- Opening Delimiter -
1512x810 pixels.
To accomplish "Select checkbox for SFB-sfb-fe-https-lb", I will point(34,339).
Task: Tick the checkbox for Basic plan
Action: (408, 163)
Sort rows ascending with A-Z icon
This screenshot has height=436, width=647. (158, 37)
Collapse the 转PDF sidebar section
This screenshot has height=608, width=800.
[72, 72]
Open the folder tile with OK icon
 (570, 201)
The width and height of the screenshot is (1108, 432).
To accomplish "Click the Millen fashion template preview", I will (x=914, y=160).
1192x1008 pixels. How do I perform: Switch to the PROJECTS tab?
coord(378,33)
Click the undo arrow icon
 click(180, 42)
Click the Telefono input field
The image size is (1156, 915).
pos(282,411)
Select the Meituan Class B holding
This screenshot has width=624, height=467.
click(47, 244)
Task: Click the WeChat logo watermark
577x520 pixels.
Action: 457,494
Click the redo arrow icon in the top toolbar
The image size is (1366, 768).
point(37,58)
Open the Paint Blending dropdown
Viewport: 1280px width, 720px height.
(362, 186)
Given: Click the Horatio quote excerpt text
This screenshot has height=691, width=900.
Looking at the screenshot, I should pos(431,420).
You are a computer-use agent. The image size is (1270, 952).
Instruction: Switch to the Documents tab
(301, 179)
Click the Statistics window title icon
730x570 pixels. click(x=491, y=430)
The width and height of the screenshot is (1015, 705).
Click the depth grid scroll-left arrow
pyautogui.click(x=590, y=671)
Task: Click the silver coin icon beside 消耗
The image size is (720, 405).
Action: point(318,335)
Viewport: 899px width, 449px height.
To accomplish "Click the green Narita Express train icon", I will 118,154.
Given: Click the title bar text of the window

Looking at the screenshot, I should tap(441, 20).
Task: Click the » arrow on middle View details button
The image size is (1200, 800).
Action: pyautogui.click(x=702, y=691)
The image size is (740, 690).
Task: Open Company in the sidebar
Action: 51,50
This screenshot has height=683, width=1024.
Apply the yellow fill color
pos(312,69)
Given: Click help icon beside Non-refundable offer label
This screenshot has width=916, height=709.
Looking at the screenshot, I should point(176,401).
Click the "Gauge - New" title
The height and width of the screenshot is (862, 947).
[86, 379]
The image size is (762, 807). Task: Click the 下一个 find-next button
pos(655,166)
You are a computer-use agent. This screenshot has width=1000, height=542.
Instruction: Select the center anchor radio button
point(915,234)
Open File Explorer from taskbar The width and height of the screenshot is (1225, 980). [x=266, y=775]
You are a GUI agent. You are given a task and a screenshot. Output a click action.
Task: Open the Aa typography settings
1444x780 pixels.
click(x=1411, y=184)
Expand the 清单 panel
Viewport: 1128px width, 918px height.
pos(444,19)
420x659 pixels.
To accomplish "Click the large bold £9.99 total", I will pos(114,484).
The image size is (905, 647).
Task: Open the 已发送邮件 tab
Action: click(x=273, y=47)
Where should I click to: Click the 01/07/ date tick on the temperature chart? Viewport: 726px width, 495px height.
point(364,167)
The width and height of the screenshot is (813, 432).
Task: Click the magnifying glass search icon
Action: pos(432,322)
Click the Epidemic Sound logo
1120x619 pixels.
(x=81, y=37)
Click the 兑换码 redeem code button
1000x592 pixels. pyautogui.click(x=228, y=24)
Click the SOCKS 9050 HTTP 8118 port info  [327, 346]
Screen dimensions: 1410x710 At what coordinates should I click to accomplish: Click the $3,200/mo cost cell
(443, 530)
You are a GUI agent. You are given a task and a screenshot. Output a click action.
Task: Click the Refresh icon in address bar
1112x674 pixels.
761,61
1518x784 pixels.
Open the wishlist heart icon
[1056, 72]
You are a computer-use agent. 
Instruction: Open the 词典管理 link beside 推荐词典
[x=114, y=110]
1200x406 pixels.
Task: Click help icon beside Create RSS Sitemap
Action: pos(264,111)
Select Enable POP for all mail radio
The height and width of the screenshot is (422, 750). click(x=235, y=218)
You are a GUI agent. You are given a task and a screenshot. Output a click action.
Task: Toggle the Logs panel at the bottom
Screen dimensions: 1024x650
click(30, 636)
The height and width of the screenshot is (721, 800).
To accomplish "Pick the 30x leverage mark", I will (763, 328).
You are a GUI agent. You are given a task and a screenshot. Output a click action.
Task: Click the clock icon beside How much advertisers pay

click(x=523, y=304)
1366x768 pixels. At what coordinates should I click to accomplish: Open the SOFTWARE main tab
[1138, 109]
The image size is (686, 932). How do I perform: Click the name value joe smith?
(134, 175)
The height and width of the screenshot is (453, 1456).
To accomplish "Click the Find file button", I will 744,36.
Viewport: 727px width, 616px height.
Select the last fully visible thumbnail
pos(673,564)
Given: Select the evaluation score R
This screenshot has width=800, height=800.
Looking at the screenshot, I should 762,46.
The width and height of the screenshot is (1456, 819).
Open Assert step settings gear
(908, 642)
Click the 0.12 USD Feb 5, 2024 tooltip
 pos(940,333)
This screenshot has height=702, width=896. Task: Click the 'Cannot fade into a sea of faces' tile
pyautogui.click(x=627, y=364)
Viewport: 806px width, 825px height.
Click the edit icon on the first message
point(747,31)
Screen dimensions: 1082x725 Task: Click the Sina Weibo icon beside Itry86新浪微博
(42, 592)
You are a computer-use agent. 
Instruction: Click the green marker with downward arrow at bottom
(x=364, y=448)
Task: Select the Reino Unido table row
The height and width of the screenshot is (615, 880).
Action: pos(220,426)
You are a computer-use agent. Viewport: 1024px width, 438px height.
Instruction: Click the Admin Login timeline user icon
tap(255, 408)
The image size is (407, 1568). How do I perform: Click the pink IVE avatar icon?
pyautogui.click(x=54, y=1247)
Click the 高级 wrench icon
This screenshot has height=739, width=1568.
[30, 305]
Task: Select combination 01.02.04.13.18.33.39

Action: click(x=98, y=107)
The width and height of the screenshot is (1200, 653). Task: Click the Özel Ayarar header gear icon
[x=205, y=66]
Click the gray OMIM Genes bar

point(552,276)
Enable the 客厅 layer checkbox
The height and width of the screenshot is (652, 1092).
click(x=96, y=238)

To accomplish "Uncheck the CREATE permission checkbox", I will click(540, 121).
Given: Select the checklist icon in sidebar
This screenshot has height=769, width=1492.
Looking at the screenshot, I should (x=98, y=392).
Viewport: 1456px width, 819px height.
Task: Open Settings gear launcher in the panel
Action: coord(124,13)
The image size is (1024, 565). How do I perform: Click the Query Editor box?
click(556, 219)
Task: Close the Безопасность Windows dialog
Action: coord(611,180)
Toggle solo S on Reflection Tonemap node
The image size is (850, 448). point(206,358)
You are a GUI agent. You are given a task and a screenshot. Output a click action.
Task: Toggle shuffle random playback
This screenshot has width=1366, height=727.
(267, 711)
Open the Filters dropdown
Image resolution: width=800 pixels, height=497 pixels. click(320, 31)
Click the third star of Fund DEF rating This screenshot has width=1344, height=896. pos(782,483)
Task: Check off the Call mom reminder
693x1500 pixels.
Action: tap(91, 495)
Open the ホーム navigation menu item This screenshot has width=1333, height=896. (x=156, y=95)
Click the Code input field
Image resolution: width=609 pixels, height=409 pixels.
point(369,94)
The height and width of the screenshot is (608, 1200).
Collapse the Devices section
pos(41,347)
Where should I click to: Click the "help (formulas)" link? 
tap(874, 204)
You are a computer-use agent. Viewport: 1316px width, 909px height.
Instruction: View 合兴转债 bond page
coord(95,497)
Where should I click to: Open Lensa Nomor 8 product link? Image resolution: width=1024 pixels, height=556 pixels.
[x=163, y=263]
- Closing Delimiter -
What to produce:
Above are the records; copy exactly the lines from the line with "The width and height of the screenshot is (1200, 653)." through the line with "You are a computer-use agent. Viewport: 1316px", both included.

Solution for this problem:
The width and height of the screenshot is (1200, 653). Task: Click the Özel Ayarar header gear icon
[x=205, y=66]
Click the gray OMIM Genes bar

point(552,276)
Enable the 客厅 layer checkbox
The height and width of the screenshot is (652, 1092).
click(x=96, y=238)

To accomplish "Uncheck the CREATE permission checkbox", I will click(540, 121).
Given: Select the checklist icon in sidebar
This screenshot has height=769, width=1492.
Looking at the screenshot, I should (x=98, y=392).
Viewport: 1456px width, 819px height.
Task: Open Settings gear launcher in the panel
Action: coord(124,13)
The image size is (1024, 565). How do I perform: Click the Query Editor box?
click(556, 219)
Task: Close the Безопасность Windows dialog
Action: coord(611,180)
Toggle solo S on Reflection Tonemap node
The image size is (850, 448). point(206,358)
You are a GUI agent. You are given a task and a screenshot. Output a click action.
Task: Toggle shuffle random playback
This screenshot has width=1366, height=727.
(267, 711)
Open the Filters dropdown
Image resolution: width=800 pixels, height=497 pixels. click(320, 31)
Click the third star of Fund DEF rating This screenshot has width=1344, height=896. pos(782,483)
Task: Check off the Call mom reminder
693x1500 pixels.
Action: tap(91, 495)
Open the ホーム navigation menu item This screenshot has width=1333, height=896. (x=156, y=95)
Click the Code input field
Image resolution: width=609 pixels, height=409 pixels.
point(369,94)
The height and width of the screenshot is (608, 1200).
Collapse the Devices section
pos(41,347)
Where should I click to: Click the "help (formulas)" link? 
tap(874, 204)
You are a computer-use agent. Viewport: 1316px width, 909px height.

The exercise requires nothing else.